The Problem with Single-File APIs
The FastAPI quickstart puts everything in main.py. That works for tutorials. In production, it means route handlers, database logic, validation rules, and utility functions all live in one file. Finding anything requires scrolling. Merge conflicts happen constantly.
The Structure That Works
src/
main.py # App creation, CORS, router mounts
models.py # Pydantic models (request/response schemas)
db.py # Database connection and client
routers/
posts.py # Blog post CRUD endpoints
categories.py # Category management endpoints
subscribers.py # Newsletter subscriber endpoints
newsletters.py # Newsletter send/schedule endpoints
utils/
slug.py # Slug generation from titles
reading_time.py # Word count to minutes calculationEach router file owns one resource. Each utility file does one thing. main.py stays clean because it only mounts routers and configures middleware.
The Router Pattern
FastAPI's APIRouter is the key. Each resource gets its own router:
# src/routers/posts.py
from fastapi import APIRouter
router = APIRouter(prefix='/posts', tags=['Posts'])

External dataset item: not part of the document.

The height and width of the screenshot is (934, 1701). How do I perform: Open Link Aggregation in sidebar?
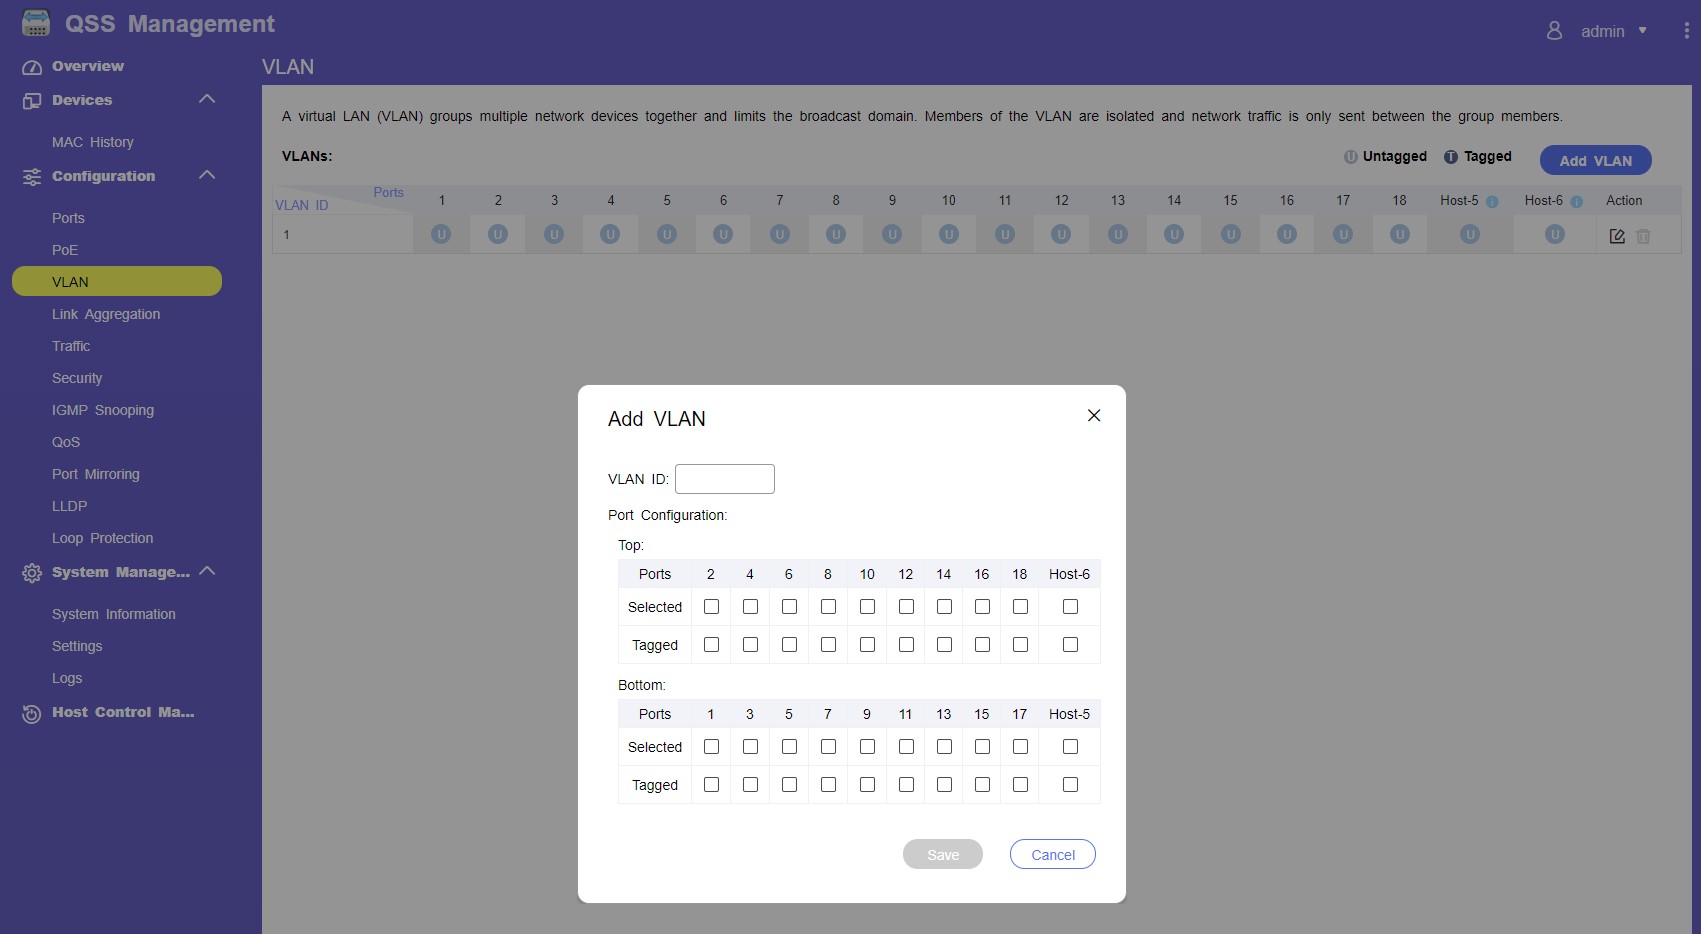[106, 314]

@router.post('', status_code=201)
async def create_post(post: PostCreate) -> PostResponse:
# handler logic here
pass
# src/main.py
from src.routers import posts, categories
app.include_router(posts.router)
app.include_router(categories.router)Why This Scales
When you add a new feature (say, newsletter scheduling), you create one new file: src/routers/newsletters.py. You add one line to main.py to mount it. Nothing else changes. No merge conflicts with the posts code. No risk of breaking existing endpoints.
The models file might eventually split too. When models.py gets large, create a models/ directory with posts.py, subscribers.py, and an __init__.py that re-exports everything.
Pydantic Models as the Contract
Keep all your Pydantic models in one place (or one directory). These models ARE your API contract. When the frontend developer needs to know what fields to send, they look at the models file, not the route handlers.
This separation also helps with testing. You can test models independently from routes, verifying validation rules without spinning up the server.
The Rule of One
Each file should have one responsibility. If you find yourself writing 'and' to describe what a file does ('it handles posts AND generates slugs AND calculates reading time'), split it. Small focused files are easier to find, easier to test, and easier to hand off.
See the FastAPI documentation on bigger applications for the official guidance on project structure.